Penso que talvez a velha cômoda dançasse conforme a música da nossa família. A cada contexto, alternando os ritmos. A casa cheia, meninada, separação dos meus pais, ninho vazio, chegada dos netos – não necessariamente nessa ordem. E, a cada nova situação, algum cantinho era reservado a ela. Sempre. Pelo menos até a última semana, quando minha mãe comentou que estava se desfazendo do móvel. Será doado.


Estranhei. Mães são figuras apegadas. Depois de me tornar uma do time, reconheço. E a minha não é diferente. Já havia algum tempo que minhas irmãs e eu a aconselhávamos para que retirasse o móvel do quarto hoje destinado às visitas. Ali, a grande cômoda se acomoda com mais alguns apegos, reduzindo o espaço e aumentando o perigo para os quadris desavisados que, acabam ganhando novos hematomas!

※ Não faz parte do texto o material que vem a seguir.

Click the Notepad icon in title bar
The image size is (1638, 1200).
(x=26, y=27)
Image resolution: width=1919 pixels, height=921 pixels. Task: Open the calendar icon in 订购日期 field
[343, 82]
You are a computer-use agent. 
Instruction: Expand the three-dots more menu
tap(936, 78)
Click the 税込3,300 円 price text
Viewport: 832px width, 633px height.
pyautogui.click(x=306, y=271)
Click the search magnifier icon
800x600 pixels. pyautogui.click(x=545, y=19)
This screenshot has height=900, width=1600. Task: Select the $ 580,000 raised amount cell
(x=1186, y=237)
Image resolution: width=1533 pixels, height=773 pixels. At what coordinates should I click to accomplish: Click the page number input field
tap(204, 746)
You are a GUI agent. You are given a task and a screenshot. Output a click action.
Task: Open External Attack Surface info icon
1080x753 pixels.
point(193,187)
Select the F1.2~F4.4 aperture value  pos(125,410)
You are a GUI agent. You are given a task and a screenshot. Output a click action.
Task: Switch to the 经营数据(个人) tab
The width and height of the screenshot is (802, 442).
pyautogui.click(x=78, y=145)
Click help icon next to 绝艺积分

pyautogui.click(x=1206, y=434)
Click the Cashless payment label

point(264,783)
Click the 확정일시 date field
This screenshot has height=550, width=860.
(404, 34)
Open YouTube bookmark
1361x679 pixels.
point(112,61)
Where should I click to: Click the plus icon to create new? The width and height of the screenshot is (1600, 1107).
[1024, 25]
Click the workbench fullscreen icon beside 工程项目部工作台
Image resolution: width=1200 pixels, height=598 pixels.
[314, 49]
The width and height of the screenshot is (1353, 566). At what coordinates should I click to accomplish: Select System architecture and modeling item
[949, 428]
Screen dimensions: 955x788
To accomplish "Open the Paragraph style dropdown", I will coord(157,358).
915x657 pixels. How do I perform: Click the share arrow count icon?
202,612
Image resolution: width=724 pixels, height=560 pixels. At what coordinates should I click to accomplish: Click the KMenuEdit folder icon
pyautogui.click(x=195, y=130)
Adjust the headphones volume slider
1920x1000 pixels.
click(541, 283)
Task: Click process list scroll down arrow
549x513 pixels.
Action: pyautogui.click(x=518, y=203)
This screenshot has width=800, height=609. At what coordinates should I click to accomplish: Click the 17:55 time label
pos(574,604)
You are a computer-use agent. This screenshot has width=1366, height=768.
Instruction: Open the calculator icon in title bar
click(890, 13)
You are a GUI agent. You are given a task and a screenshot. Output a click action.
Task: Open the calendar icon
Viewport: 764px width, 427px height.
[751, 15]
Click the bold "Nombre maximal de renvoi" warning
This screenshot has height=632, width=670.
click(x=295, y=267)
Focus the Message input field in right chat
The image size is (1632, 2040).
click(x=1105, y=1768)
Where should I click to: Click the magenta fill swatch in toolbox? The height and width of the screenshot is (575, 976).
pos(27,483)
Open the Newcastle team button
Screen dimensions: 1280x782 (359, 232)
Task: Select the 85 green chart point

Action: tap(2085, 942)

Aqui, de longe, fiquei imaginando o que, afinal, teria levado minha mãe à decisão - já que, com perdão do trocadilho, parecia tão cômodo seguir com a velha cômoda. Desconfio que isso tenha relação com seu momento de quarentena. Afinal, mesmo após ter-se aposentado, minha mãe é do tipo que não para um minuto. Começou a trabalhar fora muito cedo, criou as filhas com malabarismos inacreditáveis e ainda hoje faz mil e uma atividades. Parar, abruptamente, não deve estar sendo fácil. É natural que, com mais tempo em casa, alguns desconfortos aflorassem.


Pensando bem, não tem sido assim com todos nós? Para algumas pessoas, o incômodo está dentro de si. Especialmente para os casais, o desafio talvez seja não deixar que defeitos e manias do parceiro, de repente, agigantem-se e tornem-se insustentáveis. Há também mais barulho, alguns silêncios perturbadores, ansiedade e a descoberta de que podemos não ser tão boa companhia assim. Em isolamento familiar, vivemos uma espécie de versão ultrarrealista da famosa pergunta “quem você levaria para uma ilha deserta?”. E a resposta - que ninguém dizia – mas que parece ser a mais assertiva é “o melhor de nós mesmos".


Mas, voltando à antiga cômoda... Só recentemente, ao dar a notícia de que o móvel está com dias contados, foi que minha mãe contou que ele fora comprado quando ela estava grávida de mim. Na época, sem acesso a exames de ultrassonografia, ela e meu pai o compraram para o quartinho do menino ou menina que ia chegar. Eu não sabia. Para mim, é como se a cômoda sempre tivesse estado lá. Isso, claro, remeteu-me imediatamente, aos momentos em que eu preparava o quarto do meu filho. E não é que - como mãe e como filha -, comecei a achar essa despedida mais difícil do que imaginara?